By Brian Yoon, Rusty Priske, and Shawn Carman
Edited by Fred Wan
The corpse was half hidden under the charred remains of the cottage, but the broken red mask caught the glint of the moonlight and revealed its trophy below. Bayushi Hikoko, holding a silken handkerchief over his nose, moved over to the broken home and gestured to his companion. The servant stepped forward and began to sift through the wreckage with slight hesitation. His vigorous efforts quickly exposed the gruesome remains. The corpse had been left to burn under the cottage. Nothing remained but charred bones and half a mask, but Hikoko knew he had finally found the missing patrol.
“Interesting,” Hikoko murmured. “That mask is unmistakable, but I must be completely sure. The plague was not reported in this town. Continue your search.”
His investigator bowed and continued to sift through the material without complaint. Hikoko turned away, his brow furrowed in thought. The Scorpion had not heard from Shosuro Tomoko and her patrol after their departure two months ago from the safety of Kyuden Bayushi. They were tasked to find the source of the plague that swept across the Scorpion’s lands. Everyone from that investigation the villagers, the patrollers, and even the ronin hired to die had completely disappeared, leaving Hikoko and dozens of others like him to puzzle out the truth. Perhaps he finally had a way to strike back at those responsible.
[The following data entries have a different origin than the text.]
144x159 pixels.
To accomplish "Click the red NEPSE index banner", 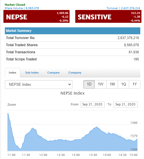I will tap(36, 17).
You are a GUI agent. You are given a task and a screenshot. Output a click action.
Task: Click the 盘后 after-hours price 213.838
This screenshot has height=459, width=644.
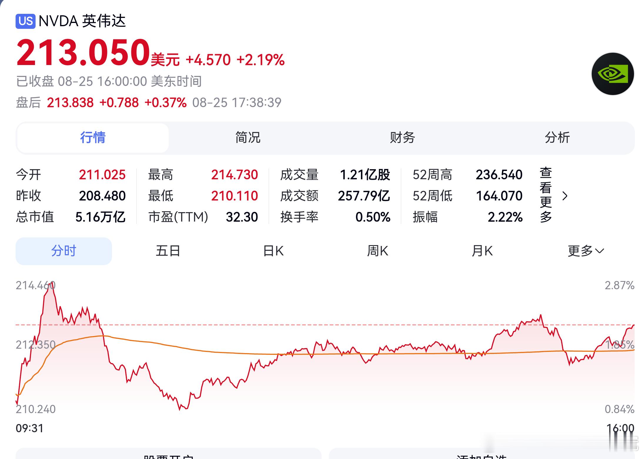70,103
“Your man looks repulsed, Hikoko-san. Did you finally find something?” Bayushi Minoru asked as he approached, his voice muffled under the demon mask that covered his entire face. The Bitter Lies swordsman was a recent addition to his retinue, one that Hikoko was not yet sure was beneficial. The man lived up to the sordid reputation of his school and seemed endlessly restless.
“That mask belonged to Shosuro Tomoko,” Hikoko answered.
“Here, of all places. This is more than fifty miles from where you expected her to be. What could have possibly brought her here?” Minoru mused. He placed a hand under his chin and slowly stroked it.
“Absolutely nothing,” Hikoko said. “There’s nothing that would bring the Scorpion patrol here. Perhaps they were ambushed then dragged to the current position.”
Minoru stood completely still as the thoughts raced through his mind. When he spoke, his voice came out as a deep growl. “If what you say is true, magistrate, it would mean someone is deliberately trying to cause trouble for the Scorpion Clan. We would have an enemy.”
Hikoko snorted. “I think they proved that when they murdered our men, Minoru-san.”
Minoru turned away from Hikoko and stared into the distance. “Our enemy seems to have succeeded,” he said. Hikoko followed his gaze and spotted the horsemen bearing Crane banners.
Hikoko gestured to his servant with two fingers and spread his hands out in a non-threatening gesture. “Remain calm, Minoru, and follow my lead.” Minoru’s soft snort was not a reassuring answer, but Hikoko’s attention was fixed on the approaching Crane patrol. They were armed, some with bows and some with swords, but all seemed attentive and ready for a fight.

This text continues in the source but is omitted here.